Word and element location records
>> Start

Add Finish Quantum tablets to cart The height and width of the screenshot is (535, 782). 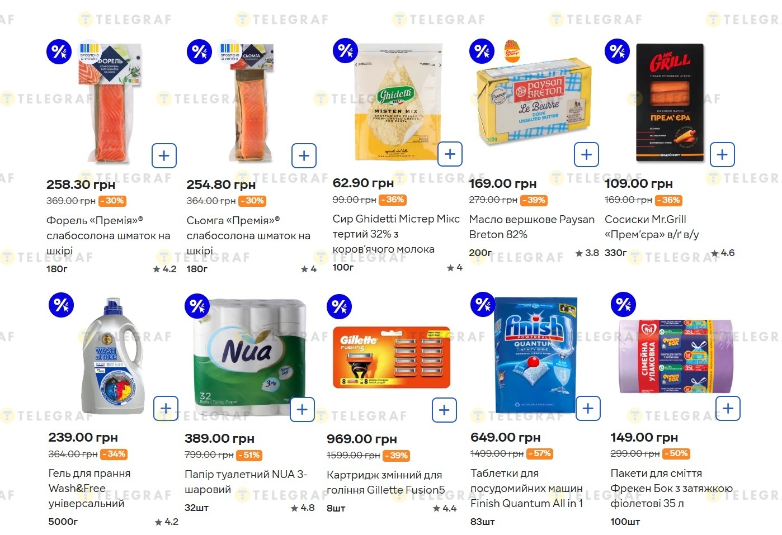tap(588, 409)
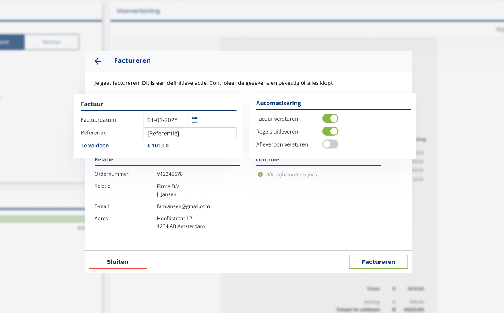Select the Voorvertoning panel header
The image size is (504, 313).
tap(138, 11)
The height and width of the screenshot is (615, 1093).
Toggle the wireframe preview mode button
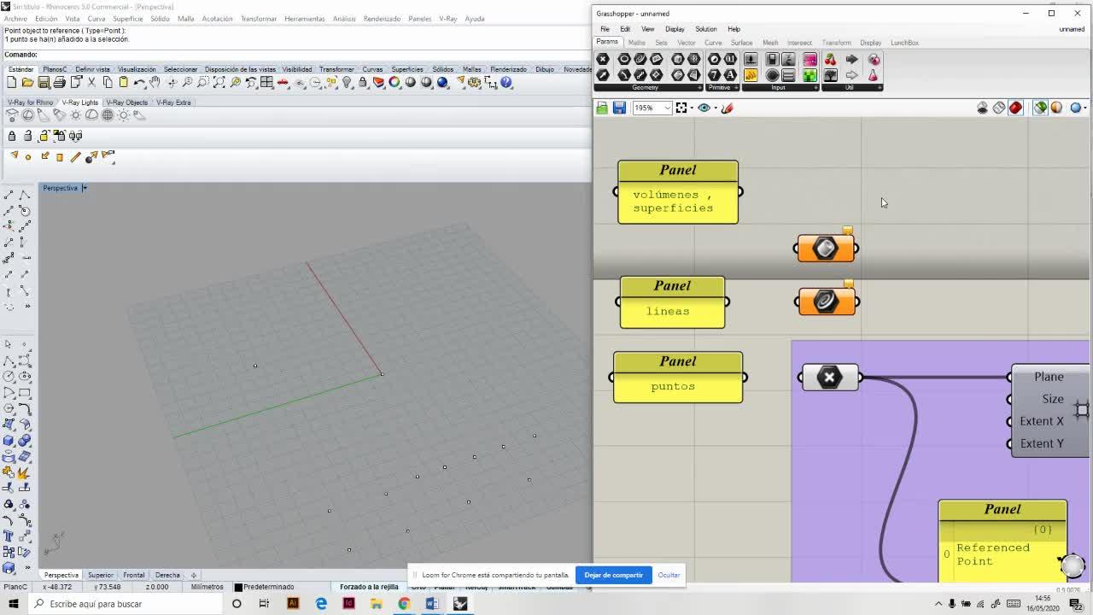999,108
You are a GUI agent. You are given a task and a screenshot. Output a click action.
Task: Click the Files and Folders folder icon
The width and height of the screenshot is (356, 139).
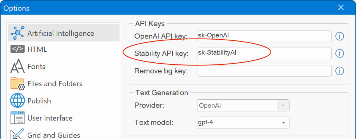pos(18,84)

>> End

(What you have to do) Copy out the records from the line containing "The height and width of the screenshot is (615, 1093)." through the end of the records, requests included. Multiply every coordinate in the answers by 1.1, round each to a whole number with halves going up, and omit the pictures.

(Solution below)
The height and width of the screenshot is (615, 1093).
Toggle the wireframe preview mode button
1099,119
You are a GUI agent. You are given a task and a screenshot. Output a click action.
Task: Click the Files and Folders folder icon
The width and height of the screenshot is (356, 139).
pos(20,92)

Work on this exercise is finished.